R: Thank you. We have taken into account these complementary suggestions.

Thank you for considering me as a reviewer and I would like to congratulate the authors on this well written manuscript. I am looking forward to seeing it in its final form!

R: We are very grateful for your comments and suggestions. We have also modified typos and most stylistic suggestions you had provided in the annotated pdf.

Panagiotis Kampouridis

***

Reviewed by Tao Deng, 25 Jul 2022 10:18

Because the manuscript has no line numbers, I upload the annotated original MS with my comments. 
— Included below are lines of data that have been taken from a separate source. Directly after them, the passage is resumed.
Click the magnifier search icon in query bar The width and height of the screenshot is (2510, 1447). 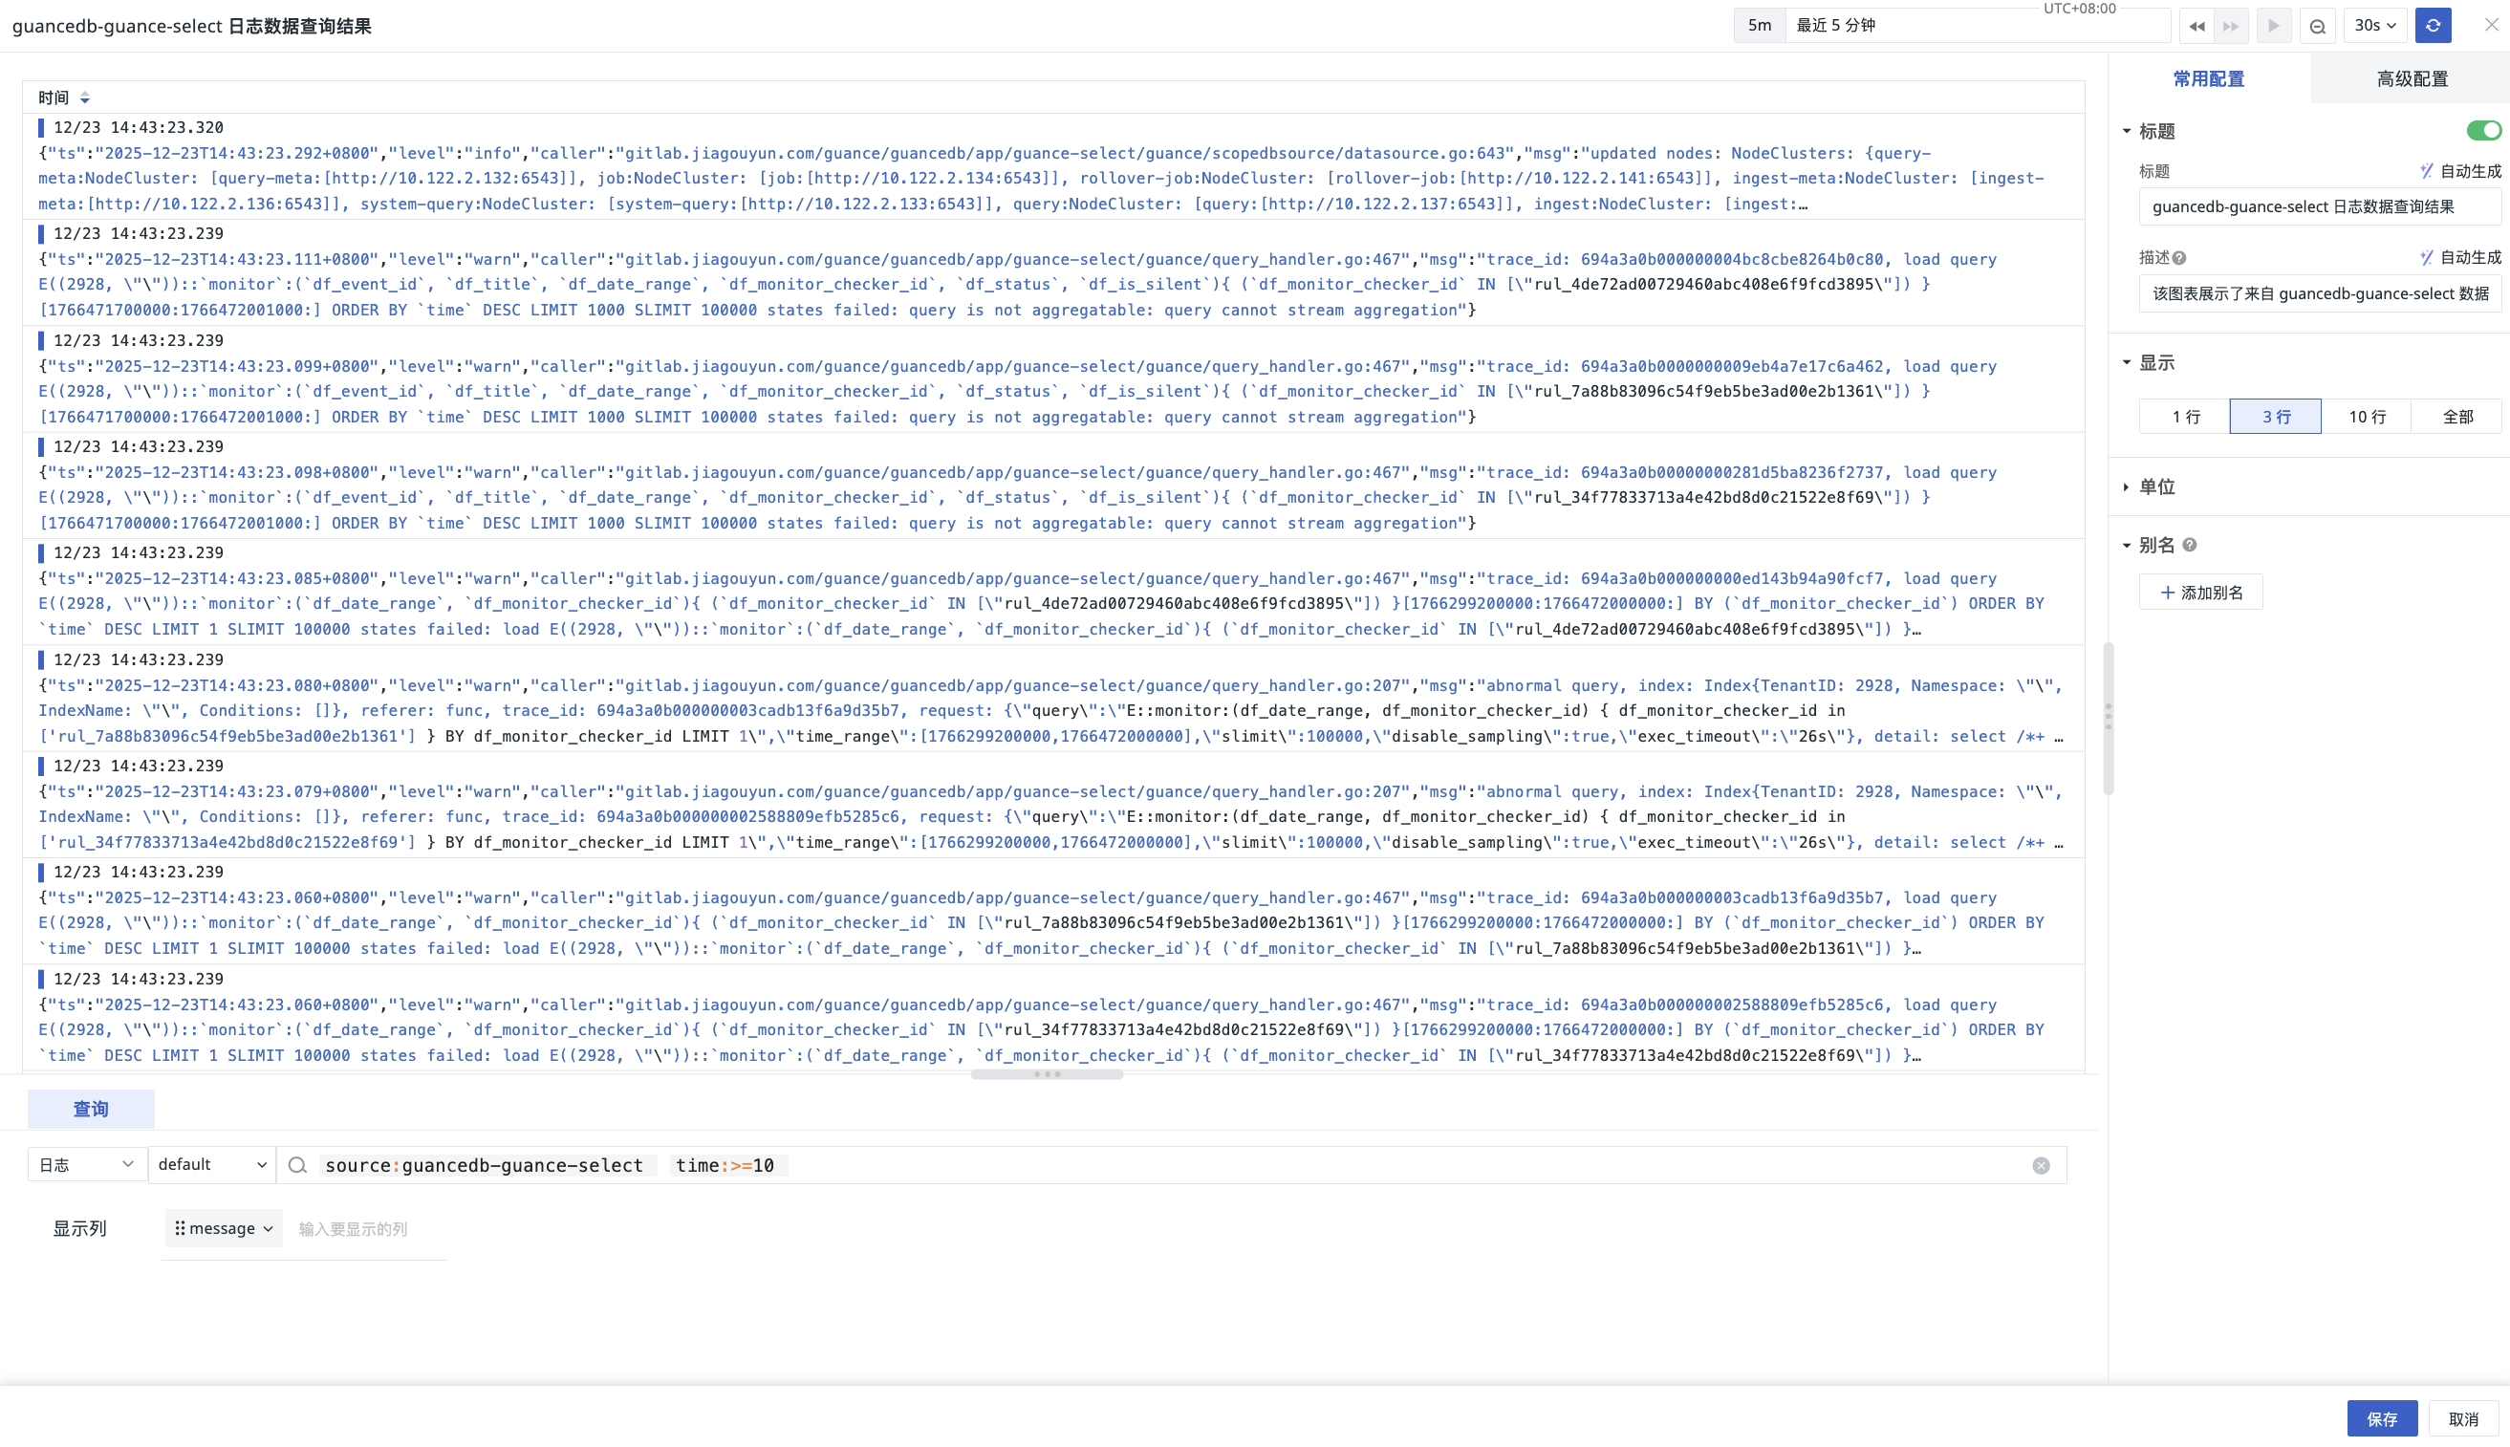pos(297,1166)
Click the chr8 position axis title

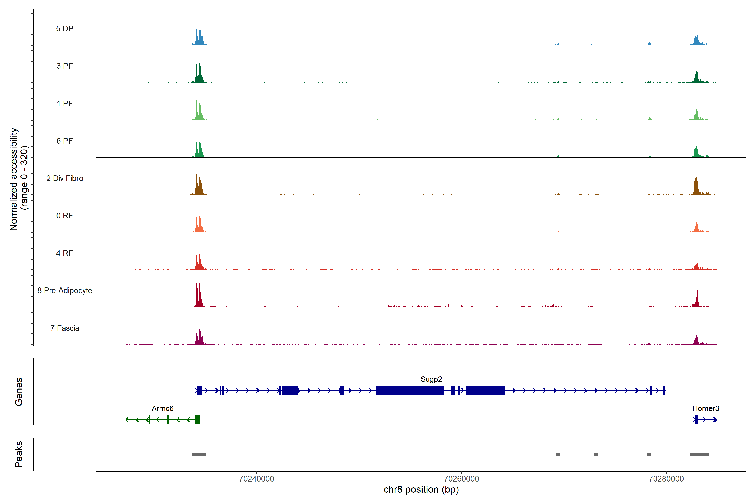pos(421,490)
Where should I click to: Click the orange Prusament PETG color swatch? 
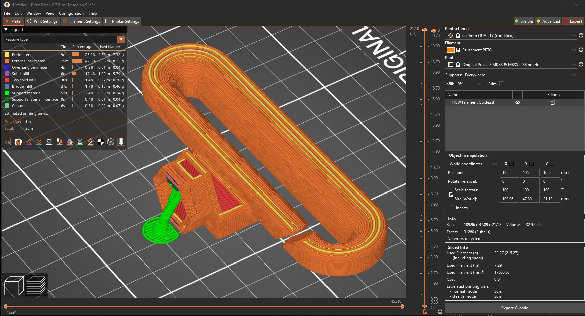click(451, 50)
R: We deeply apologize for having uploaded the original MS without line numbers and we warmly acknowledge your constructive comments and suggestions, even if some of your remarks may appear tactless (e.g., “ridiculous”, “not reliable”). We have addressed most of them (i.e., added references, contextualized the study, improved the comparison, added figures for carpal and tarsal elements, and provided synthetic measurements). Nevertheless, here below you will find detailed rebuttals to the ones we are not agreeing on:

-We have chosen to use the current matrix, originally intended for Elasmotheriinae and a broad sample of non-Elasmotheriinae (Antoine, 2002, 2003). It has long proven to provide also consistent results on stem Rhinocerotinae (Antoine et al., 2003, 2010; Boada Saña, 2008) and stem Rhinocerotidae (e.g., Becker et al., 2013). Note that slightly reworked versions have also been used more recently for Rhinocerotina within Rhinocerotinae (Pandolfi et al., 2021; Antoine et al 2022) or other taxa among Rhinocerotidae (works by Geraads, Tissier, Sanisidro and colleagues). The fact that we “could not get reliable results” based on this very matrix or that it “is not reliable and acceptable” without more elasmotheriines is quite harsh as a statement – and, to our mind, unsupported. 

-We acknowledge your suggestion to add more elasmotheriines and more rhinocerotid taxa, but we prefer to maintain our original taxonomic sample, as it was thoughtfully elaborated to address the question (phylogenetic affinities of Tagay rhinoceros; systematic arrangement of Eurasian teleoceratines). 

-We do not agree either about Rhinocerotidae comprising Rhinocerotinae, Elasmotheriinae, and Aceratheriinae (with Aceratheriini and Teleoceratini) as being “universally accepted”, as it is at odds with phylogenetic results published by Antoine and other workers (e.g., Becker, Geraads, Sanisidro, Pandolfi, or Tissier, among others), depicting instead Aceratheriini as being subordinate to Rhinocerotinae. This is the classification favored in the “Database of Fossil Rhinoceros Species: Neogene and Quaternary Old World Localities” edited by Geraads et al. (2021), with most World specialists of rhinocerotids, including yourself, as coauthors. We have therefore maintained the arrangement, as is further coincides with phylogenetic results obtained in the current work.